THE INPUT →
══════

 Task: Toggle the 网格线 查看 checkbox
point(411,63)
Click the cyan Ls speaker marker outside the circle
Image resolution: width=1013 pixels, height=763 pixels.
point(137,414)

══════

WORK TO BE COMPLETED → Write down only the closing run of lines: the one containing "Click the cyan" and every line after it to the end of the entries, exactly.

ANSWER BOX →
Click the cyan Ls speaker marker outside the circle
Image resolution: width=1013 pixels, height=763 pixels.
point(137,414)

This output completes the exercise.